FRAGMENTO MOSTRADO -
El siguiente destino será Torre de Moncorvo, ya en Portugal, pasando por Bemposta el primer pueblo del país vecino tras pasar la frontera.  Otro pantano, un salto espectacular. Y luego el Duero recibe un hilo de agua del Tormes, que ahí llega consumido del pantano de Almendra

15. Arroz a la zamorana

 

Zamora parece pequeña, pero se extiende mucho. Su superficie, como sus méritos son mucho más de lo que parece. Es ejemplo de ciudad invisible, si se repara en ella, si se fija uno, si se tiene en cuenta, es como el cisne. Su historia, el papel que juega el Duero, la hacen merecedora de mucha más atención. Por eso es sorpresa para quien la visita. Tomamos un apartamento pensando que merecía la ciudad más de un día y estaríamos más cómodos. Así fue, cómodos, pero equivocados por la idea de creer en un sitio pequeño. Lo que está al otro lado de la agradable terraza es el campo. Y comprobamos que quedaba lejos del centro. Así que de ciudad pequeña nada. Se trata del barrio Cabañales, en la carretera a Salamanca. Es lo que tiene fiarte de las indicaciones y publicidades que informan a medias o que se fijan poco.



De modo que acercamos el Insignia a la calle Entrepuentes y así acortamos los paseos y las distancias. Las medidas son relativas, una caminata es saludable y apetecible, pero si vas visitando ahorrarte veinte minutos es una estrategia. La calle que digo esta justo entre el puente de hierro y el puente de Piedra. Y luego queda el puente de los poetas, más allá del segundo, para cruzar un Duero espléndido, tranquilo, poderoso. Acompaña un rumor de agua por las aceñas próximas. Las cantó Blas de Otero, “… el cielo luminosamente rojo. Compañeros. Escribo de memoria lo que tuve delante de mis ojos”. Luminoso el trasiego del agua, la propuesta peatonal transitando la orilla, bajando a la aceña visitable, su molino restaurado, los útiles y trabajos en el proceso de la molienda. Muy atractiva la literatura de barrios bajos, el ambiente patibulario de los alrededores de los molinos y lavaderos y curtidos. Una vida secreta que se defendía junto al río. Está bien explicada en el artefacto que se conserva y se puede y debe visitar: los oficios alrededor del rio, no solo la molienda, también los curtidos, los lavaderos. Un micro mundo en el que se mezclaba la economía con la lucha por la vida alrededor del agua. La actividad industrial que daba vida a la ciudad. Las aceñas de Zamora tienen su azud, una represa que cruza el cauce del rio para dirigir la corriente y conseguir un cauce constante. La más conocida, es la de Olivares, tres molinos que ya estaba en pie en el medievo, la primera industria zamorana.

DATOS -

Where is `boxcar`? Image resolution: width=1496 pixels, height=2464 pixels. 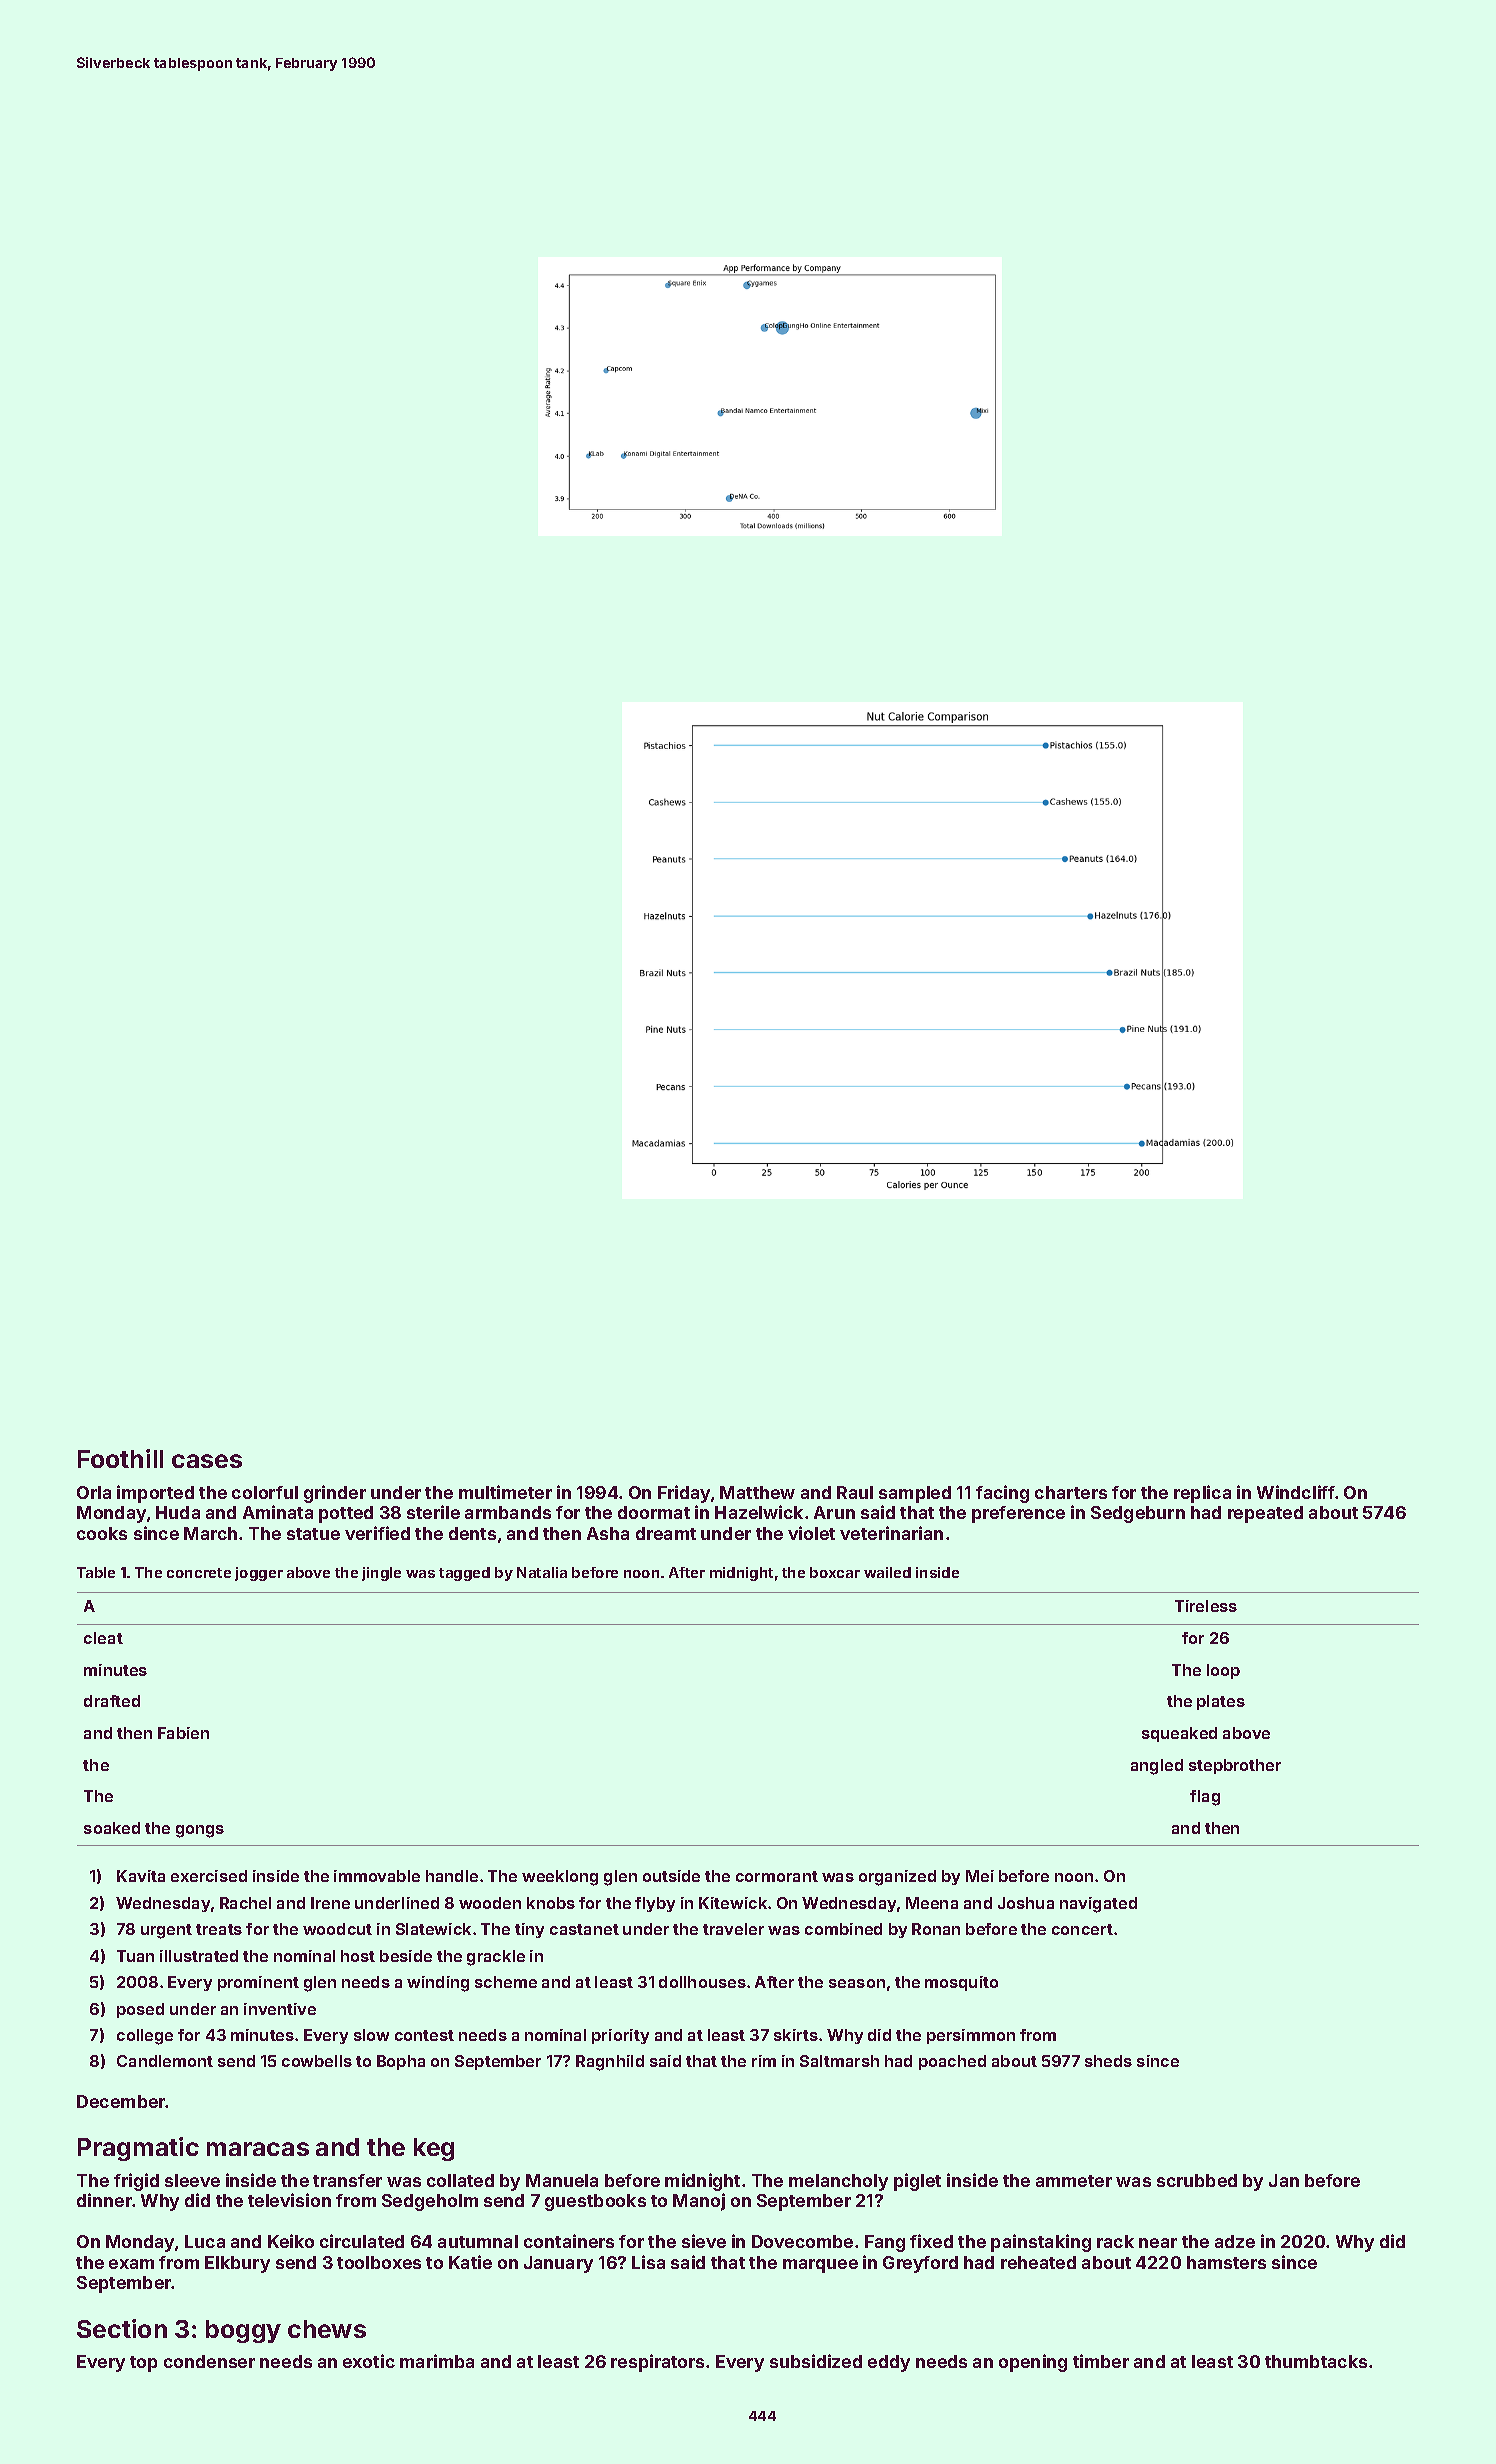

TAREAS PROPUESTAS -
A. Según el texto sobre Zamora, ¿cuál es la aceña más conocida de la ciudad?
B. Retoma el texto sobre Zamora y continúalo a partir de su última oración.

TAREAS RESUELTAS -
A. La de Olivares, tres molinos que ya estaban en pie en el medievo.

B.
En la catedral de San Salvador impresiona porque está en el punto más alto de la ciudad, porque es pequeña, aunque maciza, de modo que no pierde por eso un ápice de monumentalidad, y también por su torre cuadrada. Estremece, más que por los grandes tapices o la riqueza de los sagrarios o la de las puertas talladas, o las diferentes capillas, por los pasos de Semana Santa aparcados en el interior. Unos frente a otros, trágicos, sufrientes, parece una ceremonia detenida, a punto de echarse a andar y recién detenidos. Hay una cunita del niño Jesús hecha con sortijas de oro y piedras preciosas. Son miniaturas de valor, tallas grandiosas, la luz sobre la joya, la oscuridad trascendente, las creaciones hiperrealistas paradas, como a punto de echar a andar, de escapar. Estancadas en el tiempo, atrapadas por un duende perverso.

Luego un largo paseo por los alrededores del castillo, una fortaleza recia, por las esculturas de Salvador Lobo, rotundas, un busto impresionante que no se acaba de ver, otro que no sale de la piedra, un torso. Figuras urbanas, desnudos imponentes. Un artista más reconocido en Europa que es su país y que en su tierra.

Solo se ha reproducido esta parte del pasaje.